This Grandmom’s Favorite Lullaby
BY DEBORAH LEVIN
“You sing yourself a lullaby?” my daughter asked, incredulously.
“Yes,” I answered matter-of-factly, adding, “I memorized the words.”
“Really? I don’t even know the words, and I’ve heard the song a million times.”
“Want me to sing them to you?” I said. “Oh, wait, I can’t sing. But I can say them.”
I turned around in my seat to face my 3 ½-year-old grandson. He’s the one who always asks, “Mommy can you play the sleep song?” when they’re in the car. There’s nothing that little boy likes much better than a good car nap. The first time I heard it, he told me the song was Billy Joel. I had no idea. All I knew was that it had a lovely cadence and included the words, “good night, angel, sleep, dream.”
Later in the day, I said to my daughter, “I kept hearing the word, angel. Is the song about a child who died?” The idea of losing a child was way too scary for me, and definitely not something I’d want my precious grandchildren to hear. “I don’t know,” she answered.

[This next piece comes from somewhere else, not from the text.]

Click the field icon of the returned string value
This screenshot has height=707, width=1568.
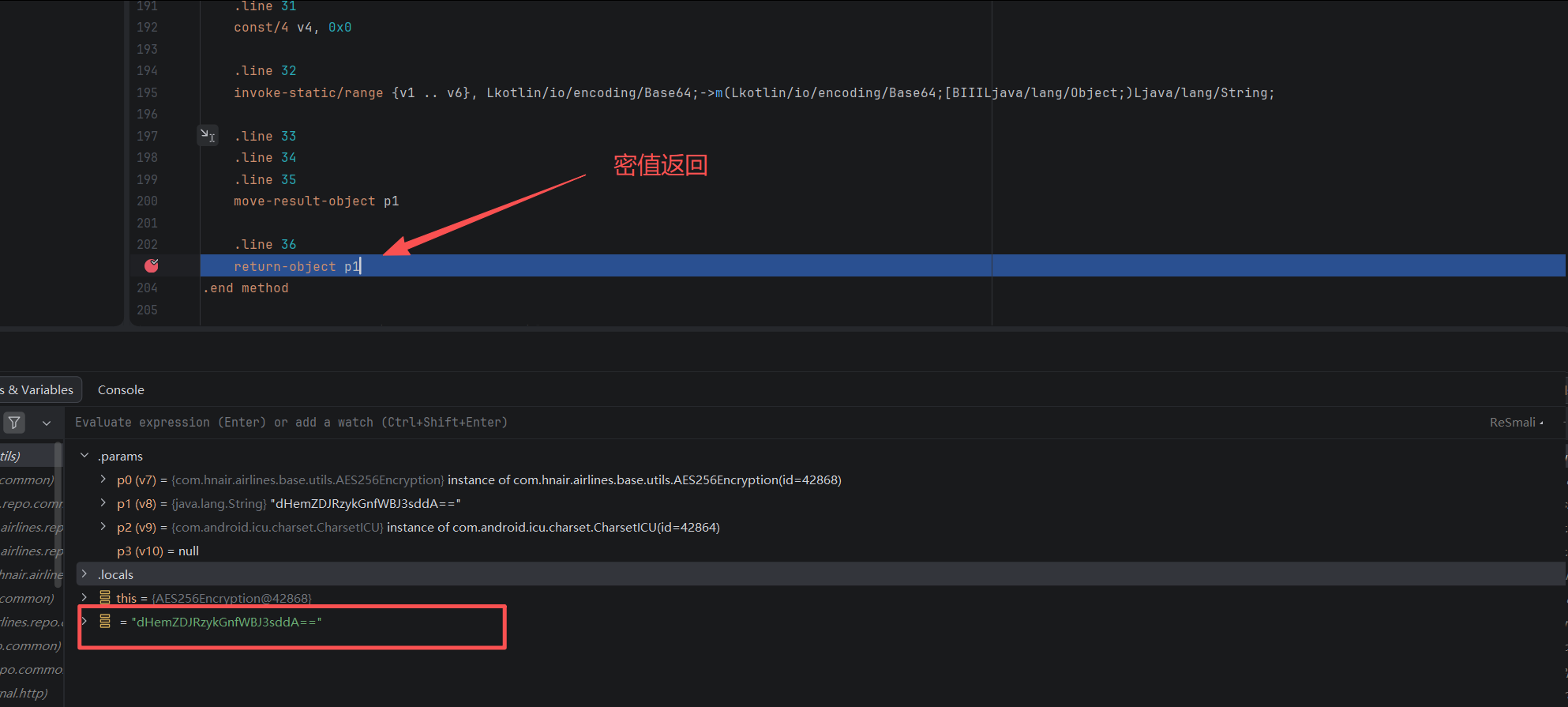pos(105,622)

But I had to know. So that night I went to my computer and searched for the origin of the song. Sure enough, it was written by Billy Joel for his seven-year-old daughter who, I was happy to hear, was not dead. But the song did speak to the topic of death. His daughter had questions, and he set his response to music that morphed into a lullaby.
Good night, my angel, time to close your eyes. It was a beautiful ode from a loving father to his child, reassuring her of their forever bond. I printed out the lyrics and memorized them.

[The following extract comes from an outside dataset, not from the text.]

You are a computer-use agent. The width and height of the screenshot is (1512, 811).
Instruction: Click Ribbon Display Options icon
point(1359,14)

I searched further and found a YouTube video that I saved to my Notes folder, then watched over and over again. Dramatically choreographed in black and white, it showed Billy Joel tenderly and intensely playing the piano against background scenes of doves floating in the sky and children in angel costumes, white wings fluffed and flowing in the wind as they ran through fields and along the beach. The images imprinted on my brain, the melody in my heart.
You will always be a part of me. A string of musical notes connects me to my grown child and her growing children who live far away. Those words keep me going. And sleeping. Each night when I lay my head on my pillow, I sing that lullaby in my head until I fall into the sweet slumber of an innocent 3-year-old.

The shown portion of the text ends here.